# International Journal of Advance Engineering and Research Development

e-ISSN (O): 2348-4470

p-ISSN (P): 2348-6406

Volume 4, Issue 8, August -2017

## Design of Low power & High Speed 8-Bit Wallace Tree Multiplier using 10T Full-adder

#### NIKITA SINGH

ECE Department, CVRCOE Hyderabad

Abstract—Multiplier is the key element in the digital and high performance systems such as FIR filters, digital processors and microprocessors etc. Most of the arithmetic operations are done using multipliers. Designing multipliers for the high –speed integrated circuit with low power consumption is today's major concern for the VLSI field. Among the existing multiplier, Wallace tree multiplier is popular multiplier architecture. Wallace tree multiplier is a parallel multiplier, hence faster than an array multiplier. Speed of conventional Wallace tree multiplier can be further improved by using compressors. The target is achieved by making use of 4:2, 5:2, and 6:2 compressor techniques. In this paper, two numbers of 8-bits each are multiplied using Wallace tree multiplier. Comparison is done between Wallace tree compressors incorporating 10 T full adders and 28 T full adders. Performance analysis is in terms of power, delay and power-delay product. The multiplier was implemented at the circuit level in 45nm CMOS technology Cadence Virtuoso tool.

**Keywords**— Wallace tree, compressor, multiplier, full adder, power, delay.

#### I. INTRODUCTION

Until the 1970s, most minicomputers did not have a multiply instructions. In 1978, Motorola 6809 was one of the earliest microprocessors which had hardware multiply instruction. The performance of Digital Signal Processor in applications like multimedia and optical communication requires fast processing of a huge amount of digital data [1]. In many DSP applications, multiplier lies in the critical delay path and ultimately determines the performance of the algorithm [2]. Many researches are striving hard continuously to design multiplier with high speed, low power consumption, regular structure, so that it occupies less area for efficient and compact VLSI implementation. In the past many algorithms are being proposed to design a way for multiplication process. Every algorithm has its pros and cons, offering tradeoff between speed, area, power consumption and circuit complexity.

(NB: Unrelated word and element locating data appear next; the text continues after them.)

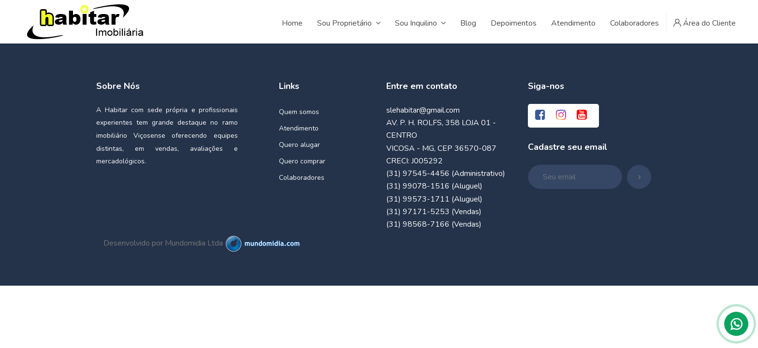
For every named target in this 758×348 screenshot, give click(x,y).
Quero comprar (302, 161)
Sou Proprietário (348, 23)
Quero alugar (299, 144)
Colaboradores (301, 177)
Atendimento (299, 128)
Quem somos (299, 111)
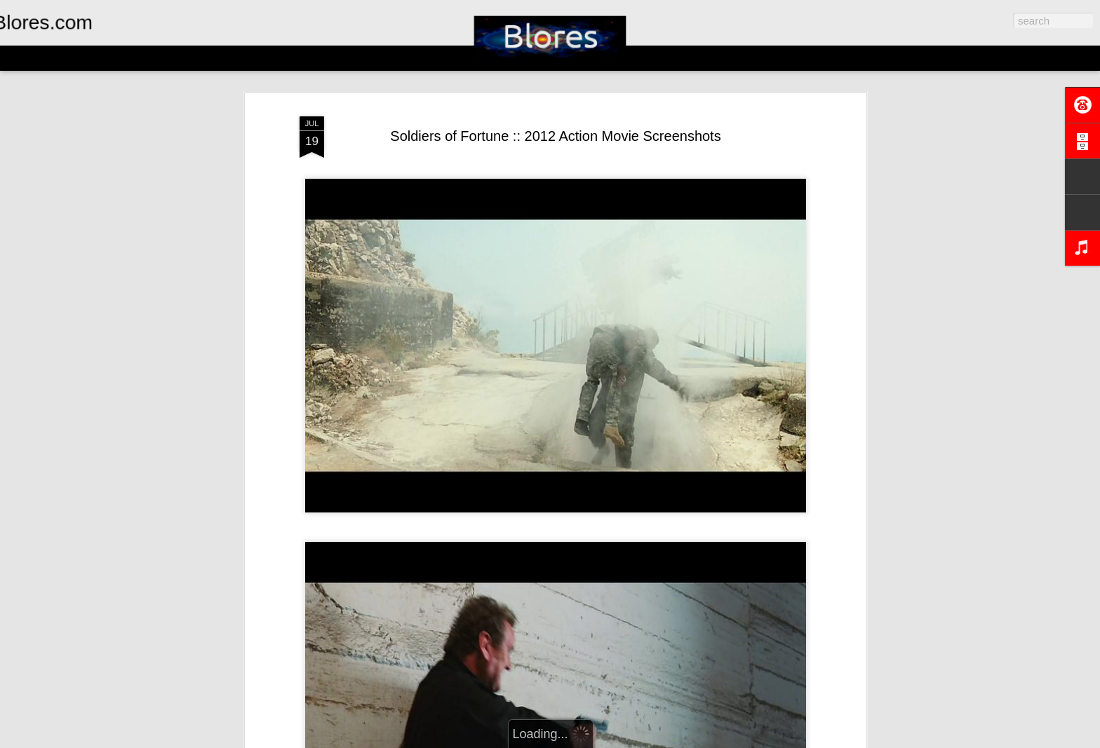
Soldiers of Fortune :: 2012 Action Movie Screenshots (555, 136)
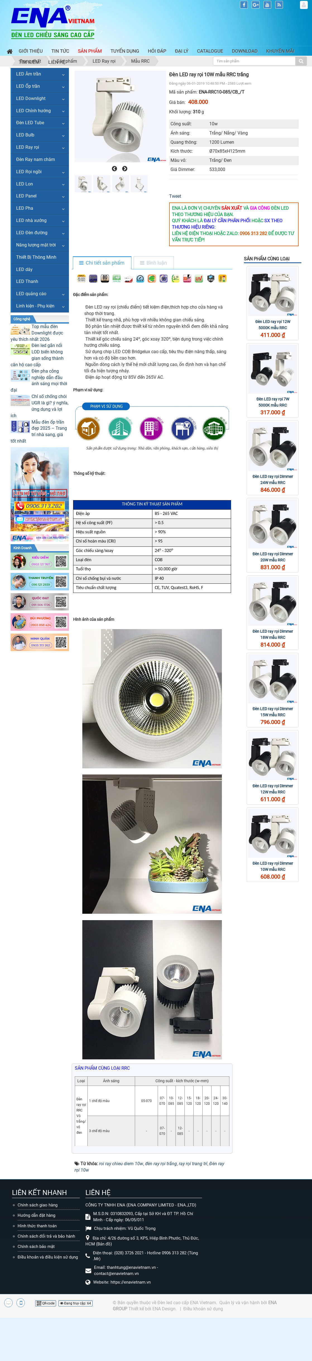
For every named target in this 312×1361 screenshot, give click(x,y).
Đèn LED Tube (30, 122)
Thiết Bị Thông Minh (36, 257)
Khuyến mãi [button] (280, 51)
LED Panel (26, 196)
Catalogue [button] (210, 51)
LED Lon (24, 184)
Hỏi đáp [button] (157, 51)
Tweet (175, 196)
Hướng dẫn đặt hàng (36, 1215)
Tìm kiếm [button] (29, 62)
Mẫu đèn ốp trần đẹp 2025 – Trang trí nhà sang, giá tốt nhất (39, 431)
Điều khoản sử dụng (203, 1308)
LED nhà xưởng (31, 220)
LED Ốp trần (28, 86)
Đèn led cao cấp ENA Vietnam (186, 1302)
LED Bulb (25, 135)
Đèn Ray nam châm (35, 159)
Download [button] (245, 51)
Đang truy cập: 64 (75, 1303)
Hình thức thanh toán (37, 1225)
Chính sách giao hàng (37, 1205)
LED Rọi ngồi (29, 171)
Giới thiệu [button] (31, 51)
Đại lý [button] (181, 51)
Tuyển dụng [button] (125, 51)
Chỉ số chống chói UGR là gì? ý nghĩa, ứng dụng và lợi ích (39, 406)
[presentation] (113, 168)
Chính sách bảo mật (36, 1246)
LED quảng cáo (31, 293)
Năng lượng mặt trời (36, 245)
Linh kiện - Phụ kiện (35, 306)
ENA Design (164, 1308)
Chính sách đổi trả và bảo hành (46, 1236)
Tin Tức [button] (60, 51)
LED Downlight (30, 98)
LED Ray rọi (27, 147)
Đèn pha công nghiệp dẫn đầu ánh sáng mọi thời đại (39, 380)
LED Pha (24, 208)
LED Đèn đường (31, 232)
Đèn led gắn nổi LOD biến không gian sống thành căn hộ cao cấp (37, 355)
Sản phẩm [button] (90, 51)
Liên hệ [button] (57, 62)
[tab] (102, 263)
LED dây (24, 269)
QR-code (45, 1303)
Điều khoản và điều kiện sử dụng (48, 1257)
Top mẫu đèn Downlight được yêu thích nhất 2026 (37, 333)
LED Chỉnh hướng (33, 110)
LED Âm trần (28, 74)
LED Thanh (27, 281)
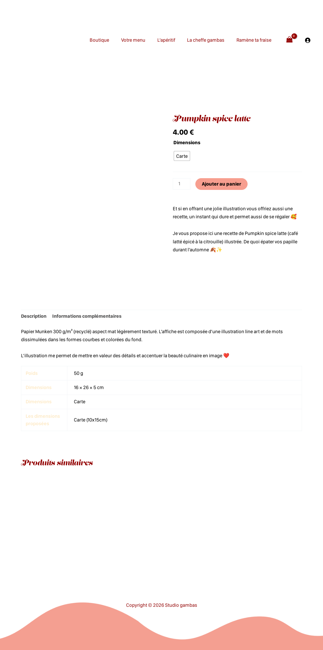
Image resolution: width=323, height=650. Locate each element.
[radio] (182, 156)
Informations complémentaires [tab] (88, 316)
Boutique (108, 40)
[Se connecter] (307, 40)
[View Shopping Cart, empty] (289, 40)
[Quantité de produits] (182, 184)
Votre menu (140, 40)
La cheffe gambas (208, 40)
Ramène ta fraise (254, 40)
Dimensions (186, 142)
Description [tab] (34, 316)
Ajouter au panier (221, 184)
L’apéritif (171, 40)
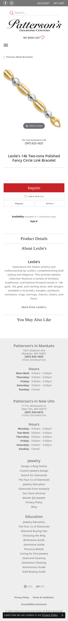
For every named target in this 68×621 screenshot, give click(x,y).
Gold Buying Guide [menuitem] (34, 571)
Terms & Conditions (43, 597)
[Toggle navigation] (6, 45)
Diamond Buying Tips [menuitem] (34, 531)
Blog (34, 507)
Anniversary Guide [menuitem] (34, 567)
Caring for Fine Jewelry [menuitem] (34, 553)
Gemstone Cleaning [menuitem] (34, 562)
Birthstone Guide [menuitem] (34, 540)
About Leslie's (33, 248)
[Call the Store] (34, 356)
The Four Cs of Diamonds (34, 479)
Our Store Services (33, 493)
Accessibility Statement (34, 604)
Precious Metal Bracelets (19, 57)
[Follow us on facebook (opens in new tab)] (5, 3)
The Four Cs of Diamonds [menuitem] (34, 526)
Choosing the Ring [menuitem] (34, 535)
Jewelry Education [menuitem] (34, 522)
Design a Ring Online (34, 466)
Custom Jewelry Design (34, 470)
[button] (43, 3)
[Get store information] (34, 360)
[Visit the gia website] (28, 586)
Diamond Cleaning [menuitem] (34, 558)
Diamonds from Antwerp (34, 488)
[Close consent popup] (62, 615)
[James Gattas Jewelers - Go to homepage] (34, 25)
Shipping (19, 203)
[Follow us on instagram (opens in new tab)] (11, 3)
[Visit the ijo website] (40, 586)
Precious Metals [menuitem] (34, 549)
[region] (34, 100)
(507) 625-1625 (34, 143)
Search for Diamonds (34, 475)
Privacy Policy (34, 502)
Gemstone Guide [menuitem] (34, 544)
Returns (49, 203)
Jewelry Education (34, 484)
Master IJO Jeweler (34, 497)
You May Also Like (34, 319)
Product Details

The simplest method perform multiplication is to add series of partial products using successive addition algorithm. It is used when optimized area and power consumption is required and delay can be tolerated [3]. In 1999, Robertson suggested more efficient approach for multiplication which is Shift and Add multiplication. Every multiplier bit gives one multiple of the multiplicand which is added to partial products. If multiplier is very large, more numbers of multiplicands are added. Number of addition will determine the delay of the multiplier. The performance will deteriorate with increasing number of additions. The parallel multipliers perform the computations using very few adders and iterative steps. Most advanced digital systems incorporate a parallel multiplication unit to carry out high speed mathematical operations. It offers high speed but circuitry is more complex as compared to serial multiplier.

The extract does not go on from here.